[Input material Boundary: Start]

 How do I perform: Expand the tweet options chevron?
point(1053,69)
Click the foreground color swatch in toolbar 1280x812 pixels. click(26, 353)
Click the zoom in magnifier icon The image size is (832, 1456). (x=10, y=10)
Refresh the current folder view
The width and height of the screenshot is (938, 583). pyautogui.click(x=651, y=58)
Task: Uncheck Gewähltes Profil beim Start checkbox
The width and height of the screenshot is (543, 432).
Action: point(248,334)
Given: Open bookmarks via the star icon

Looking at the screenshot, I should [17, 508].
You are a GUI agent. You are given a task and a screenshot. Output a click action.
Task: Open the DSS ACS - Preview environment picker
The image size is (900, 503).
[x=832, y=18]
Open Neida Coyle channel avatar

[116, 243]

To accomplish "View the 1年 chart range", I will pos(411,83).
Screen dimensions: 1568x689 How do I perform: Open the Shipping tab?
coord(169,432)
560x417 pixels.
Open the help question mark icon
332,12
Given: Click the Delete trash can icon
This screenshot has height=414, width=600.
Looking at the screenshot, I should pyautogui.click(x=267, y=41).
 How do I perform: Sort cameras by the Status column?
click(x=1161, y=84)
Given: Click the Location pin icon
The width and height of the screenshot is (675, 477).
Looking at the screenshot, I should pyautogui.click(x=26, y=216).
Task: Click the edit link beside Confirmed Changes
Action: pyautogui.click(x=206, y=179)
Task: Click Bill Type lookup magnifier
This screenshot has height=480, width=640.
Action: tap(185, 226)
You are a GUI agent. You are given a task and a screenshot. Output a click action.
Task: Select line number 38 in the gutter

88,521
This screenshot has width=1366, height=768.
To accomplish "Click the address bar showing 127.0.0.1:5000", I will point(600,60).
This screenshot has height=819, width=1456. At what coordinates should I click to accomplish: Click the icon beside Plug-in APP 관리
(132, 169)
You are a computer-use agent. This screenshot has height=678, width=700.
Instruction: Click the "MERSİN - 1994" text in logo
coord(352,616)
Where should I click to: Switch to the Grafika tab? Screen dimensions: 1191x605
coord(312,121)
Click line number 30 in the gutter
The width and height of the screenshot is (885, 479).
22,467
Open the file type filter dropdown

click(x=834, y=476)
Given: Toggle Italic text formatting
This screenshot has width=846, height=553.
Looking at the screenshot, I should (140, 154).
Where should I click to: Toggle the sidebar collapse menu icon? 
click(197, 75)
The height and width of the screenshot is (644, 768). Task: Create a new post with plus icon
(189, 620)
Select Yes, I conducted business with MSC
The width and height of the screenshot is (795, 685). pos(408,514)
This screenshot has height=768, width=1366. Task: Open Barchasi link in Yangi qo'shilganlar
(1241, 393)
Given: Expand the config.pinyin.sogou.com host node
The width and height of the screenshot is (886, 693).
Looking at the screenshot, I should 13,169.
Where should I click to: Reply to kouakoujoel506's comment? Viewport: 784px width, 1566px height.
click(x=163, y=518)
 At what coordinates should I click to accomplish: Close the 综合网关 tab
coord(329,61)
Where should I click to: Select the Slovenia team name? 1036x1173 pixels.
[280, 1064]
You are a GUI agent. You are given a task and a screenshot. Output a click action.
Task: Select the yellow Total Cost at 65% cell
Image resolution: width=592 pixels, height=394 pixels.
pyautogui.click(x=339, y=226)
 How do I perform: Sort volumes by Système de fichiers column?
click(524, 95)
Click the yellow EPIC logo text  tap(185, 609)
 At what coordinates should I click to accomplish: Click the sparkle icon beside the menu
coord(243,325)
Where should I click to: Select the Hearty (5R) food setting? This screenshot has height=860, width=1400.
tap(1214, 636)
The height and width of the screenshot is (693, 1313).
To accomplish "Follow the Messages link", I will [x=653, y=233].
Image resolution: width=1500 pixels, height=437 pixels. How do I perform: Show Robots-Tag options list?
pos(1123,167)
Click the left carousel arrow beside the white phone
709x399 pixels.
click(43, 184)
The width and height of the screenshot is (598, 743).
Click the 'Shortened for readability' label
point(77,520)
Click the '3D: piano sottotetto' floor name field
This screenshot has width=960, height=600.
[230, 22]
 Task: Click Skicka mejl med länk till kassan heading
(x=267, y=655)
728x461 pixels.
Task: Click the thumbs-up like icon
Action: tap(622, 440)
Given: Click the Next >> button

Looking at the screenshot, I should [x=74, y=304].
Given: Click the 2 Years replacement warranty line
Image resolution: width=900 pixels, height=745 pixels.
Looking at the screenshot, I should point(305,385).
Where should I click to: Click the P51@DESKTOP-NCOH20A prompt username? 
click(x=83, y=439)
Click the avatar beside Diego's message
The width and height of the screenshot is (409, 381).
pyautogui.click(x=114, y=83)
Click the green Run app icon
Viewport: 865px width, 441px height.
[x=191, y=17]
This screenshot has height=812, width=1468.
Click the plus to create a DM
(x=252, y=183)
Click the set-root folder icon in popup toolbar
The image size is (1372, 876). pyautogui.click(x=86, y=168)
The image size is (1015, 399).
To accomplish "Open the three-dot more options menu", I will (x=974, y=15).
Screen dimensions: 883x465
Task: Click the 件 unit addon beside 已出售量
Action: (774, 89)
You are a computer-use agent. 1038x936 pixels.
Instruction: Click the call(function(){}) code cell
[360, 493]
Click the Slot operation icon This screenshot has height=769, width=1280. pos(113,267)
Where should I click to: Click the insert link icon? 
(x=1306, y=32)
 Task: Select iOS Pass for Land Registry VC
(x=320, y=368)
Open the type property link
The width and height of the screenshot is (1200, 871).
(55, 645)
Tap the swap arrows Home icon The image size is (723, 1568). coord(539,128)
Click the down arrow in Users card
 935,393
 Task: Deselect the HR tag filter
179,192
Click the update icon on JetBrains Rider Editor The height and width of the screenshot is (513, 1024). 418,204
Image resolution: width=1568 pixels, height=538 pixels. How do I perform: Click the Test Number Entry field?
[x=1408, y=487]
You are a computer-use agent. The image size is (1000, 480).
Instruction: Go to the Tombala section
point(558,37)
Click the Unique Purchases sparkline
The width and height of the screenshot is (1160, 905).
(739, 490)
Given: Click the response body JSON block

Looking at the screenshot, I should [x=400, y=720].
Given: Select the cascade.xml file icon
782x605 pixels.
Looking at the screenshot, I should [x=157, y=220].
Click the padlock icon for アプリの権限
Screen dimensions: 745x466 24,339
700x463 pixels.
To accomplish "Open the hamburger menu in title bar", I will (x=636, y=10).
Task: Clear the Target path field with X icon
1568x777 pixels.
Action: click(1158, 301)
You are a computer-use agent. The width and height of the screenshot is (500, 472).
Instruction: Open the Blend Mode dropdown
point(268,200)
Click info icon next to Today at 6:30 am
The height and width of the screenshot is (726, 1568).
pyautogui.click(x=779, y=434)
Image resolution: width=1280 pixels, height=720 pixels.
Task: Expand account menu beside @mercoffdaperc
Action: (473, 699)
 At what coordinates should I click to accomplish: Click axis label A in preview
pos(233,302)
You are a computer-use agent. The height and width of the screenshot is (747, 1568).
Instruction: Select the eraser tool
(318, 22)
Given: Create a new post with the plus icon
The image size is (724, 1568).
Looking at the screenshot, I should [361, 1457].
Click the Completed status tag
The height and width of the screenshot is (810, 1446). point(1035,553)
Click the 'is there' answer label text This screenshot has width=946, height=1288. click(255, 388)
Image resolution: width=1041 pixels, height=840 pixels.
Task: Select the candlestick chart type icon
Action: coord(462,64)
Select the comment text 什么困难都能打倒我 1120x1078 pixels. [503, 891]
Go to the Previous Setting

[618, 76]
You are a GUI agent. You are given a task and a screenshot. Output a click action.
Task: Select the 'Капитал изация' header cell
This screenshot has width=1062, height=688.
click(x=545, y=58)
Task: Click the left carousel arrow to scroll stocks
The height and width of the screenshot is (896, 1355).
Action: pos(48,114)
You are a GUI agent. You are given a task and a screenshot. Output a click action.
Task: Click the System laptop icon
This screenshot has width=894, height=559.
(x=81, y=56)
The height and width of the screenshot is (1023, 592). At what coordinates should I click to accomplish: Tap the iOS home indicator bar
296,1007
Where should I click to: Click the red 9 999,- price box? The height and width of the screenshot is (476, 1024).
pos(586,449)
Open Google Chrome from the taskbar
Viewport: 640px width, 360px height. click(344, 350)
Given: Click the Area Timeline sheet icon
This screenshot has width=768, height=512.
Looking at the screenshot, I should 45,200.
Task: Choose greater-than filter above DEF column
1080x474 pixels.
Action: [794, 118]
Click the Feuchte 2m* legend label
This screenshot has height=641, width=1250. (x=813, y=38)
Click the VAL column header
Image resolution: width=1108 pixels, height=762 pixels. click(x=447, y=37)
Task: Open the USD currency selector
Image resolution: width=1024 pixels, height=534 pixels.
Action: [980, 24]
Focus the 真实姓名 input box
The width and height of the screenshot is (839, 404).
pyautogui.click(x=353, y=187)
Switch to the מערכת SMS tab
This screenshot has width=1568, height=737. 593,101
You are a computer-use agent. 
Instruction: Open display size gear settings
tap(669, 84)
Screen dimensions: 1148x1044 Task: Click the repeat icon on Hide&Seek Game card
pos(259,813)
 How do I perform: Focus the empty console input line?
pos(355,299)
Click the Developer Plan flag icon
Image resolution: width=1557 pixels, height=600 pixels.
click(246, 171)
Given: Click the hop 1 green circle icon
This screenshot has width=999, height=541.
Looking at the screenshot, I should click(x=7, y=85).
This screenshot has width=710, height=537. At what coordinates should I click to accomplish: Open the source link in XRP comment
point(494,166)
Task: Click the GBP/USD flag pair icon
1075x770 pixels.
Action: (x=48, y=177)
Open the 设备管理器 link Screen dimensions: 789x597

[Input material Boundary: End]

◆ Exercise instructions: Transcribe verbatim. Cover the lines from the first line of the entries above to the line containing "This screenshot has width=1366, height=768.", inclusive.

◆ Answer space:
 How do I perform: Expand the tweet options chevron?
point(1053,69)
Click the foreground color swatch in toolbar 1280x812 pixels. click(26, 353)
Click the zoom in magnifier icon The image size is (832, 1456). (x=10, y=10)
Refresh the current folder view
The width and height of the screenshot is (938, 583). pyautogui.click(x=651, y=58)
Task: Uncheck Gewähltes Profil beim Start checkbox
The width and height of the screenshot is (543, 432).
Action: point(248,334)
Given: Open bookmarks via the star icon

Looking at the screenshot, I should [17, 508].
You are a GUI agent. You are given a task and a screenshot. Output a click action.
Task: Open the DSS ACS - Preview environment picker
The image size is (900, 503).
[x=832, y=18]
Open Neida Coyle channel avatar

[116, 243]

To accomplish "View the 1年 chart range", I will pos(411,83).
Screen dimensions: 1568x689 How do I perform: Open the Shipping tab?
coord(169,432)
560x417 pixels.
Open the help question mark icon
332,12
Given: Click the Delete trash can icon
This screenshot has height=414, width=600.
Looking at the screenshot, I should pyautogui.click(x=267, y=41).
 How do I perform: Sort cameras by the Status column?
click(x=1161, y=84)
Given: Click the Location pin icon
The width and height of the screenshot is (675, 477).
Looking at the screenshot, I should pyautogui.click(x=26, y=216).
Task: Click the edit link beside Confirmed Changes
Action: pyautogui.click(x=206, y=179)
Task: Click Bill Type lookup magnifier
This screenshot has height=480, width=640.
Action: tap(185, 226)
You are a GUI agent. You are given a task and a screenshot. Output a click action.
Task: Select line number 38 in the gutter

88,521
This screenshot has width=1366, height=768.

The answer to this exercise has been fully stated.